* **WRITTEN TASK**
Output the data below as a JSON list of strings with one string per line, skipping blank lines and leaving out the pictures.

[begin RAW RECORDS]

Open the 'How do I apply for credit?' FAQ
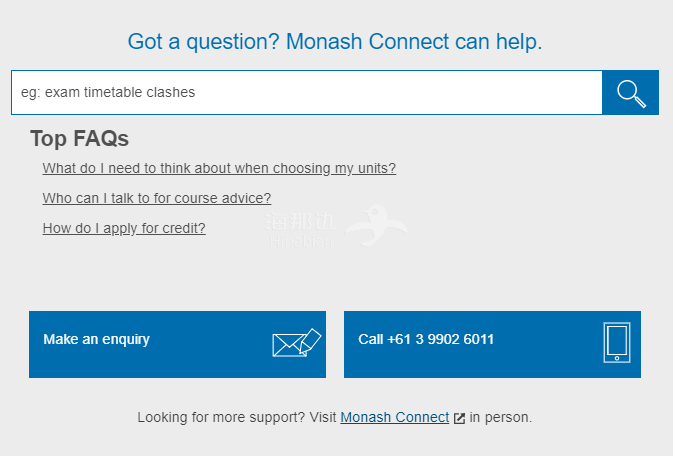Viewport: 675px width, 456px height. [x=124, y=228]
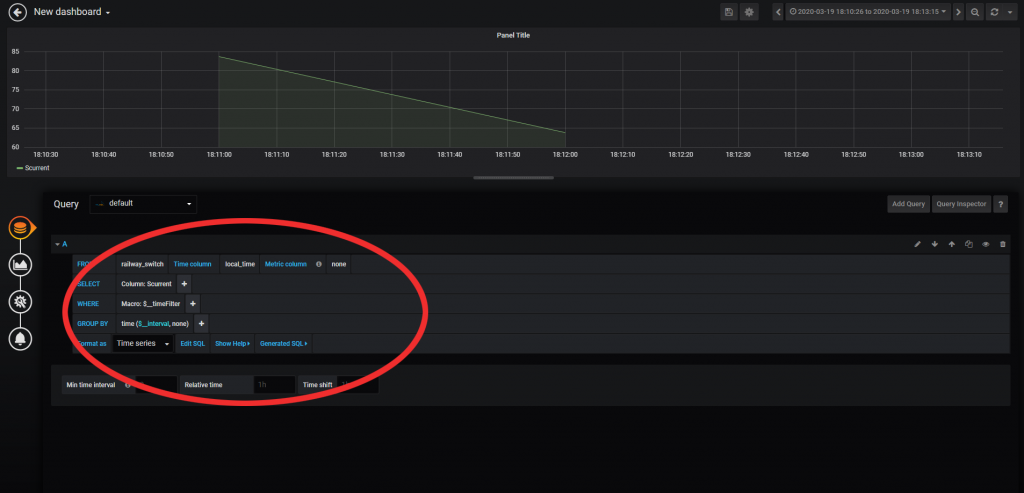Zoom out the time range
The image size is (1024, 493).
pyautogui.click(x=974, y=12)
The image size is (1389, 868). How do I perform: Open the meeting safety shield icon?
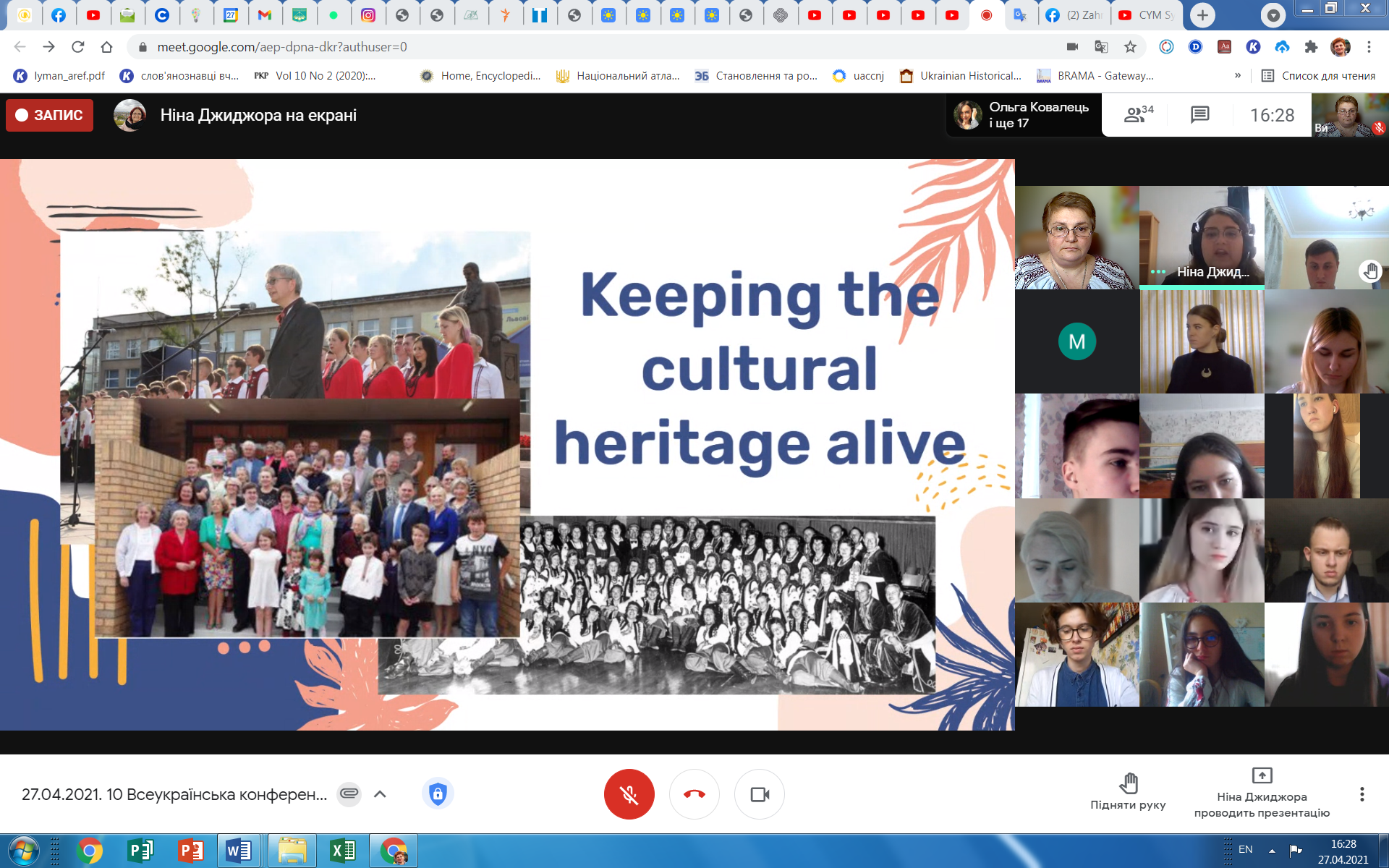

[end RAW RECORDS]

* **IN RESPONSE**
[
  "Open the 'How do I apply for credit?' FAQ",
  "Viewport: 675px width, 456px height. [x=124, y=228]",
  "Zoom out the time range",
  "The image size is (1024, 493).",
  "pyautogui.click(x=974, y=12)",
  "The image size is (1389, 868). How do I perform: Open the meeting safety shield icon?"
]